Alberta entered Stage 3 of its “Open for Summer” plan on Jul 1, (coincidentally) in time for Canada Day celebrations and the Calgary Stampede. Declaring a return to “normal,” the premier lifted mask mandates and restrictions on social and retail activity, even though the province is only at 62/41 vaccination so far. So far, Alberta’s colleges and universities sound much more cautious, “staying the course” with plans for academic delivery that were set in place months ago when things looked considerably more bleak in the province…
uAlberta shared its “overarching vision” for Fall 2021 last week, a fall “unlike any fall that’s come before.” On Sep 1, for the first time in 533 days, much of the UofA community will be together again on campus. 80% of classes will be delivered in-person, although some courses may be offered in online or hybrid formats. Residences and research labs will be “humming” again. “Libraries are busy. Food courts are thriving. Fitness centres are buzzing. Buses and trains deliver people every hour; bikes fill the racks and cars are in the parking lots.” UofA will take a “phased approach” to reopening, inviting faculty and staff back in stages starting in August, and campuses should “fully reopen” by Jan 2022. Students will be welcomed in-person, but also remotely “as needed for some individuals.” Student services will be offered online and on-campus. Formal requirements for 6-foot distancing or masking may be lifted, but “respect for one another’s personal space needs will be expected.” The Quad
“It won’t be a regular September, however: we will continue to keep a careful watch. We will open everything, but carefully.” – uAlberta Fall ’21 Readiness Working Group
Alberta U of the Arts is “preparing for a full return to campus” by Sep 8, at the direction of provincial CMOH Deena Hinshaw, who advised to expect “minimal health restrictions” and a return to in-person classes without physical distancing requirements. AUArts observes, however, that “we cannot guarantee this plan,” and if PHO restrictions require it, studio courses will be offered on campus while others will be delivered online. Courses may “likely” start online and pivot to on-campus later in the term. AUArts
uCalgary is planning a “graduated return that will take place in the summer and build throughout the fall,” resulting in more classes, research and services in person – although “return to campus won’t happen overnight” and “flexibility is key as we move forward.” Student residences will be open, but vaccination will notbe mandatory. CBC | Global | Calgary Herald | uCalgary
Grant MacEwan U still appears to be operating with the majority of courses online and WFH encouraged, but recent correspondence to employees makes it clear that remote work and study “will be the exception” by September.
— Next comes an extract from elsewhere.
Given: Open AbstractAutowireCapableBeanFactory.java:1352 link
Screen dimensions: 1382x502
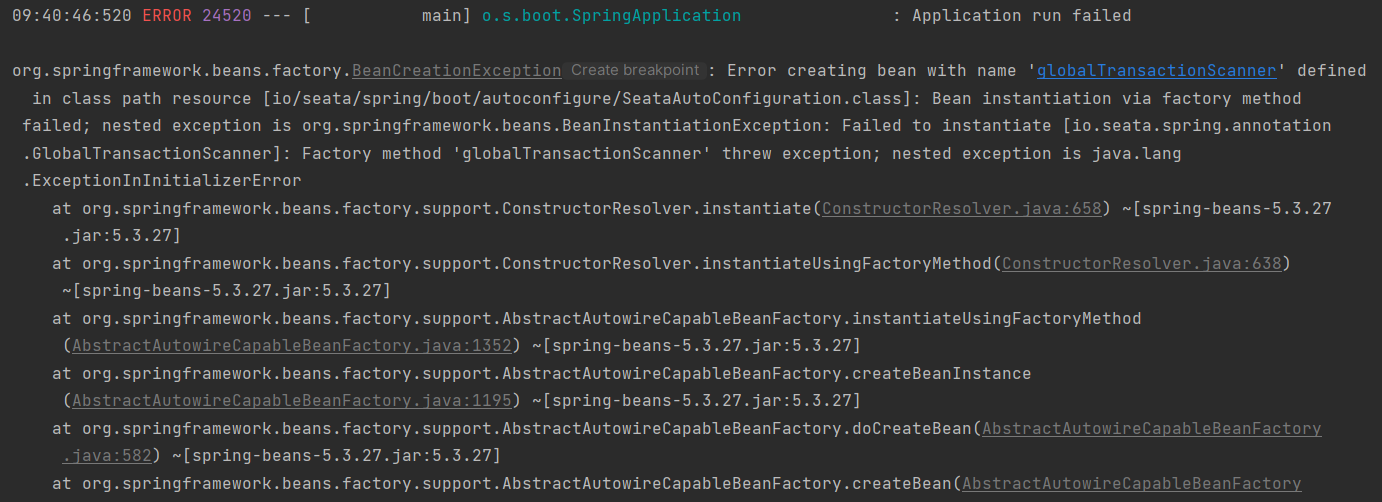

Masks will no longer be required on campus as of Jul 1, echoing the province’s decision to “Open for Summer.” MacEwan
Mount Royal U held a 45-min virtual town hall for students last month, at which AVP Students Phil Warsaba outlined expectations for a return to campus this Fall. “Our plans for the Fall are largely based on a removal of significant restrictions,” although still included traffic control, density reduction and other initiatives (such as outdoor wifi spaces). 70-80% of MRU classes will be offered in person, with 20% or more offered online “for those who need it” – but he emphasized “if you can attend in-person classes, please leave online sections for others.” On its COVID19 page, MRU adds that “mandatory vaccinations are not allowed under current legislation in Alberta.” (See also the 7-min orientation video, ICYMI, below.) YouTube | MRU
NAIT is “planning for our fall transition to a more vibrant campus,” with “an increased presence of staff and students on campus above what we have known for nearly 15 months.” Still, the delivery NAIT anticipates is the most “blended” approach announced in Alberta to date: 14% of degree, diploma and certificate programs will be offered entirely online (from 31% last term), while 82% will be blended (up from 69%), and just 4% will be delivered fully on campus. “We know… there is a growing appreciation among learners for online delivery, and we are also looking at how we can successfully adopt a distributed workforce model long-term.” NAIT
Northern Lakes College president Glenn Mitchell was pleased to share the “exciting announcement” on Jun 11, that staff and students can return to campus this Fall. (The video is now prominently displayed on the college home page too.) YouTube
I have to admit, I’m a bit disappointed – not that so many institutions in Western Canada are planning a return to 80% F2F delivery and 99% residence capacity, nor that none of them intend to make vaccination mandatory for students, but that institutions as student-centred as Mount Royal would discourage students from enrolling in online course sections.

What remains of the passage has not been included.